BEGIN STUDY TEXT

Harbour Group Industries, Inc.
0000 Xxxxxxx Xxxxxxxxx
Xxxxx 000
Xx. Xxxxx, Xxxxxxxx 00000
September 30, 1996
Omniquip International, Inc.
000 X. Xxxxxxx Xxxxxx
Xxxx Xxxxxxxxxx, Xxxxxxxxx 00000
Re: CORPORATE DEVELOPMENT CONSULTING AND ADVISORY SERVICES
Gentlemen:
This letter sets forth the agreement between Omniquip International, Inc.,
a Delaware corporation (the "Company"), and Harbour Group Industries, Inc., a
Missouri corporation ("HGI"), with respect to certain consulting and advisory
services to be provided by HGI to the Company from time to time.
HGI hereby agrees to provide the Company from time to time throughout the term
of this agreement, corporate development services, including the identification,
evaluation and negotiation of acquisitions, strategic planning, negotiation of
dispositions of components of the Company and such other similar services as the
Company may require from time to time.

END STUDY TEXT
BEGIN EXTRACTED DATA

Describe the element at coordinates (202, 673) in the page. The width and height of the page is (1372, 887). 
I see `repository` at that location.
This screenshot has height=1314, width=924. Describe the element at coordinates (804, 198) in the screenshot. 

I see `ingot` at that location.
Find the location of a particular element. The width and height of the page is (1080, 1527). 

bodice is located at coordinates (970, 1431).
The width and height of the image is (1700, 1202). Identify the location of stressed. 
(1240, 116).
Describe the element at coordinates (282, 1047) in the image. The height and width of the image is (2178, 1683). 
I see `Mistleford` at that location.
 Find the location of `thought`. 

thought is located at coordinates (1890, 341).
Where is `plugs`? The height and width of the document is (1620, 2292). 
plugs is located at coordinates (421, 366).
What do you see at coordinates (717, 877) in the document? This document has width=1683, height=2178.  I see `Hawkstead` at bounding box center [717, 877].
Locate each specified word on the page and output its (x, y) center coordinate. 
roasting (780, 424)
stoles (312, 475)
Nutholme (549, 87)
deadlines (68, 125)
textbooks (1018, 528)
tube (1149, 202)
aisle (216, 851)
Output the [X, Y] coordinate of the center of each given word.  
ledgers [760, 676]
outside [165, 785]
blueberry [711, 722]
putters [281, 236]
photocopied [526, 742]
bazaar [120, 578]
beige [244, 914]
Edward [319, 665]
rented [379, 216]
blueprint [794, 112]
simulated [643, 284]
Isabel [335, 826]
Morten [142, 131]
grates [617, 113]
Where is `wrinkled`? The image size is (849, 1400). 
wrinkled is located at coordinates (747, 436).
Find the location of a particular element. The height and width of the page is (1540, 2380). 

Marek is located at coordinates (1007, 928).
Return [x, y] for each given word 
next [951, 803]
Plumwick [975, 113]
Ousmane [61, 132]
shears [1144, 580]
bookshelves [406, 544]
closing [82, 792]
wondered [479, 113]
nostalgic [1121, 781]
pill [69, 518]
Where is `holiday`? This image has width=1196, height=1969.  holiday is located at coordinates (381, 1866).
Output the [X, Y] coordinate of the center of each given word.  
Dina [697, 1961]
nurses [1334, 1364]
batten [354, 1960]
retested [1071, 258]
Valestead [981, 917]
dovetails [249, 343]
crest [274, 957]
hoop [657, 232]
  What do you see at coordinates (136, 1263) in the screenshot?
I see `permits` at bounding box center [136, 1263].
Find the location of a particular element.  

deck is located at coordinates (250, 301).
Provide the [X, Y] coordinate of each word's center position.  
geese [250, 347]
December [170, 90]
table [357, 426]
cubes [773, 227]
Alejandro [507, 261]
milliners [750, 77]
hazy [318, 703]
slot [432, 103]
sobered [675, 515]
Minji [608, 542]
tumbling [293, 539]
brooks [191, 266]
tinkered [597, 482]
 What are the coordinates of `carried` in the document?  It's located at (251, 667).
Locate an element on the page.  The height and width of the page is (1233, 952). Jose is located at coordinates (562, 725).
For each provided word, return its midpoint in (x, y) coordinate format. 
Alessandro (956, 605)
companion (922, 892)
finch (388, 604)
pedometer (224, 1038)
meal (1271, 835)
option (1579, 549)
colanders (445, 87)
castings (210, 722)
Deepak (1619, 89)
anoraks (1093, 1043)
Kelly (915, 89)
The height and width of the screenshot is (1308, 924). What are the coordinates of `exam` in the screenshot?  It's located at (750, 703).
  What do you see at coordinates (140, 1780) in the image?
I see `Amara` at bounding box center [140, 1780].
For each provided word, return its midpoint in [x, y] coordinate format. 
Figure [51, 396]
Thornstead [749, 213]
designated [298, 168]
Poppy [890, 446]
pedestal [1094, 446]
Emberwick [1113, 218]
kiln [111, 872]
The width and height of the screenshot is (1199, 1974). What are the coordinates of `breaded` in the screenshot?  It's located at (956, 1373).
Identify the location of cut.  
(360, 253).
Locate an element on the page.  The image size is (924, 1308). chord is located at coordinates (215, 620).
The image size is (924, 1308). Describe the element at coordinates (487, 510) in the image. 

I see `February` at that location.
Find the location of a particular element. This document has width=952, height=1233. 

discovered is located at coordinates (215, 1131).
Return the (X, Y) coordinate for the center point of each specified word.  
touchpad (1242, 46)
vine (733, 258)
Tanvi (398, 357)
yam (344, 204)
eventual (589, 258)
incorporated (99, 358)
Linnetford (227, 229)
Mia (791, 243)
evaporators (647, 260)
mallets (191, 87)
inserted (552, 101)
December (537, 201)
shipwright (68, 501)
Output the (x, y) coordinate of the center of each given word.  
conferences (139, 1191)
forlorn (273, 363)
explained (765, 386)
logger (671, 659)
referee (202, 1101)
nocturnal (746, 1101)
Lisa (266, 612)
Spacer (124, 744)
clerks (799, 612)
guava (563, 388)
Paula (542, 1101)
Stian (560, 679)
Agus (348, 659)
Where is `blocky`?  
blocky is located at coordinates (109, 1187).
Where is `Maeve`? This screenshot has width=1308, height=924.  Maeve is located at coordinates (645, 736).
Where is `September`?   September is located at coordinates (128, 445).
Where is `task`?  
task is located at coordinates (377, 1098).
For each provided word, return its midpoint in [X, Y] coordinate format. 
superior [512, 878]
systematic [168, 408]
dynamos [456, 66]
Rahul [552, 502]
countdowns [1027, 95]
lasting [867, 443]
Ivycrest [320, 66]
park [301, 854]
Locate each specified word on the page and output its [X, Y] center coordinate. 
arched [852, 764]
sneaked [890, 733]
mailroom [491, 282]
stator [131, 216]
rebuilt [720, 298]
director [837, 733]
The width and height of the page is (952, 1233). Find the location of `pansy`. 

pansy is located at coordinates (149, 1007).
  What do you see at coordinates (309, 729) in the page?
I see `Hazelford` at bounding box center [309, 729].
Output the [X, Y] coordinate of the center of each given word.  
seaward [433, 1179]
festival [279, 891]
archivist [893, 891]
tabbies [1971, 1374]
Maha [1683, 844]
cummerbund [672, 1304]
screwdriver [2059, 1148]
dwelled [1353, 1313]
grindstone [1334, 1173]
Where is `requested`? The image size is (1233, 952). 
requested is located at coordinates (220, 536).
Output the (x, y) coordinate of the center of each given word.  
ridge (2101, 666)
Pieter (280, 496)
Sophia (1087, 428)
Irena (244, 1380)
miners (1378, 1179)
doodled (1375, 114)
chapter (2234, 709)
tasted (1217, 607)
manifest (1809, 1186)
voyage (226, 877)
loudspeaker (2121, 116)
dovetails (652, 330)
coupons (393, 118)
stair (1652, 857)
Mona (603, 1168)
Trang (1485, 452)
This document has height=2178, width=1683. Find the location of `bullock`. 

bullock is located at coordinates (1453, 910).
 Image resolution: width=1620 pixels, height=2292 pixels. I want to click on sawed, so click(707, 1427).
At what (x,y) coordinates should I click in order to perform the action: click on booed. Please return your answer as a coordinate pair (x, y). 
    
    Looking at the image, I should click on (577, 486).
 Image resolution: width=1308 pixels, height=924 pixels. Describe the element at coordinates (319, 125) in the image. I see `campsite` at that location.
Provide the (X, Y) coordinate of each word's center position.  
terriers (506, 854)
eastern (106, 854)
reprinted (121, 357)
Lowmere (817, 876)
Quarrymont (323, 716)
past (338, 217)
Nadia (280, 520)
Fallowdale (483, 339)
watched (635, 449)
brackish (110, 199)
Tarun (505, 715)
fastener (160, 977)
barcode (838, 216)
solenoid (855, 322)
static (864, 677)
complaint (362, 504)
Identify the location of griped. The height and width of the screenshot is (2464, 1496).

END EXTRACTED DATA

> **EXERCISE 1**
Answer these questions about the letter:
(a) What date does the letter bear?
(b) Under the laws of which state is Harbour Group Industries, Inc. incorporated?
(c) What subject follows "Re:"?
> **EXERCISE 2**
Please write out the part of the letter from "000 X. Xxxxxxx" up to and including "Company from time to time.", copying it word for word.

> **WORKED SOLUTION 1**
(a) September 30, 1996
(b) Missouri
(c) Corporate development consulting and advisory services

> **WORKED SOLUTION 2**
000 X. Xxxxxxx Xxxxxx
Xxxx Xxxxxxxxxx, Xxxxxxxxx 00000
Re: CORPORATE DEVELOPMENT CONSULTING AND ADVISORY SERVICES
Gentlemen:
This letter sets forth the agreement between Omniquip International, Inc.,
a Delaware corporation (the "Company"), and Harbour Group Industries, Inc., a
Missouri corporation ("HGI"), with respect to certain consulting and advisory
services to be provided by HGI to the Company from time to time.